Exactly as they appear, set down all of the records.

[Stored data]
Content starts
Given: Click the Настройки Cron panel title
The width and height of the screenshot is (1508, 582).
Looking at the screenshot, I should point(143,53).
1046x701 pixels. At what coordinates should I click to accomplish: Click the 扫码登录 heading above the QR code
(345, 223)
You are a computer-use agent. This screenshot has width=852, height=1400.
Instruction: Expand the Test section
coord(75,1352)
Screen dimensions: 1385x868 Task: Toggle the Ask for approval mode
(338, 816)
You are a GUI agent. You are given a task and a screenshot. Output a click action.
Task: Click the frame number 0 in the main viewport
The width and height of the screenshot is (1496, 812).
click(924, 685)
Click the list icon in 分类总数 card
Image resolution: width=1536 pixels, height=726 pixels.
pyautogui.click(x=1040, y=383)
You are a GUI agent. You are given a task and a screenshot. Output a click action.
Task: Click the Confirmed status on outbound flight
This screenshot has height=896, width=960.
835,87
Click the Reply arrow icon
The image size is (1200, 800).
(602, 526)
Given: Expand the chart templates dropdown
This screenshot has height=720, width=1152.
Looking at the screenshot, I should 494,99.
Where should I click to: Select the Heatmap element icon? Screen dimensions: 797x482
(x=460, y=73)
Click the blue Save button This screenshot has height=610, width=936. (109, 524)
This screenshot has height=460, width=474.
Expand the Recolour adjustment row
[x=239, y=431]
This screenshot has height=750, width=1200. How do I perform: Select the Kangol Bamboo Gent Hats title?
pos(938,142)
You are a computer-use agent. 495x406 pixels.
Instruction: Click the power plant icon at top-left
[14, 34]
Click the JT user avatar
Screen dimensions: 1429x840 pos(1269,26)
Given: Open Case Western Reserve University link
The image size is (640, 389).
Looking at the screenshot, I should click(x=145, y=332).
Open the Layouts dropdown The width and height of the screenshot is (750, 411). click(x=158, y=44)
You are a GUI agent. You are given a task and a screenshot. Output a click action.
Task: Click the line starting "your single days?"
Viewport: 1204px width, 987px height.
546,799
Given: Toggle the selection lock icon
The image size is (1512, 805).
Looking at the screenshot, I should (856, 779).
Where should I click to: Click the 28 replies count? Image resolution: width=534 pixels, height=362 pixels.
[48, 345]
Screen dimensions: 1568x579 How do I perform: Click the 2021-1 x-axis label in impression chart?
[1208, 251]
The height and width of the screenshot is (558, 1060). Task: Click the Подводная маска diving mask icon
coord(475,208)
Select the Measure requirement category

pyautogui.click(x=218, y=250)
Content ends
RESPONSE BELOW:
Given: Click the Настройки Cron panel title
The width and height of the screenshot is (1508, 582).
Looking at the screenshot, I should point(143,53).
1046x701 pixels. At what coordinates should I click to accomplish: Click the 扫码登录 heading above the QR code
(345, 223)
You are a computer-use agent. This screenshot has width=852, height=1400.
Instruction: Expand the Test section
coord(75,1352)
Screen dimensions: 1385x868 Task: Toggle the Ask for approval mode
(338, 816)
You are a GUI agent. You are given a task and a screenshot. Output a click action.
Task: Click the frame number 0 in the main viewport
The width and height of the screenshot is (1496, 812).
click(924, 685)
Click the list icon in 分类总数 card
Image resolution: width=1536 pixels, height=726 pixels.
pyautogui.click(x=1040, y=383)
You are a GUI agent. You are given a task and a screenshot. Output a click action.
Task: Click the Confirmed status on outbound flight
This screenshot has height=896, width=960.
835,87
Click the Reply arrow icon
The image size is (1200, 800).
(602, 526)
Given: Expand the chart templates dropdown
This screenshot has height=720, width=1152.
Looking at the screenshot, I should 494,99.
Where should I click to: Select the Heatmap element icon? Screen dimensions: 797x482
(x=460, y=73)
Click the blue Save button This screenshot has height=610, width=936. (109, 524)
This screenshot has height=460, width=474.
Expand the Recolour adjustment row
[x=239, y=431]
This screenshot has height=750, width=1200. How do I perform: Select the Kangol Bamboo Gent Hats title?
pos(938,142)
You are a computer-use agent. 495x406 pixels.
Instruction: Click the power plant icon at top-left
[14, 34]
Click the JT user avatar
Screen dimensions: 1429x840 pos(1269,26)
Given: Open Case Western Reserve University link
The image size is (640, 389).
Looking at the screenshot, I should click(x=145, y=332).
Open the Layouts dropdown The width and height of the screenshot is (750, 411). click(x=158, y=44)
You are a GUI agent. You are given a task and a screenshot. Output a click action.
Task: Click the line starting "your single days?"
Viewport: 1204px width, 987px height.
546,799
Given: Toggle the selection lock icon
The image size is (1512, 805).
Looking at the screenshot, I should (856, 779).
Where should I click to: Click the 28 replies count? Image resolution: width=534 pixels, height=362 pixels.
[48, 345]
Screen dimensions: 1568x579 How do I perform: Click the 2021-1 x-axis label in impression chart?
[1208, 251]
The height and width of the screenshot is (558, 1060). Task: Click the Подводная маска diving mask icon
coord(475,208)
Select the Measure requirement category

pyautogui.click(x=218, y=250)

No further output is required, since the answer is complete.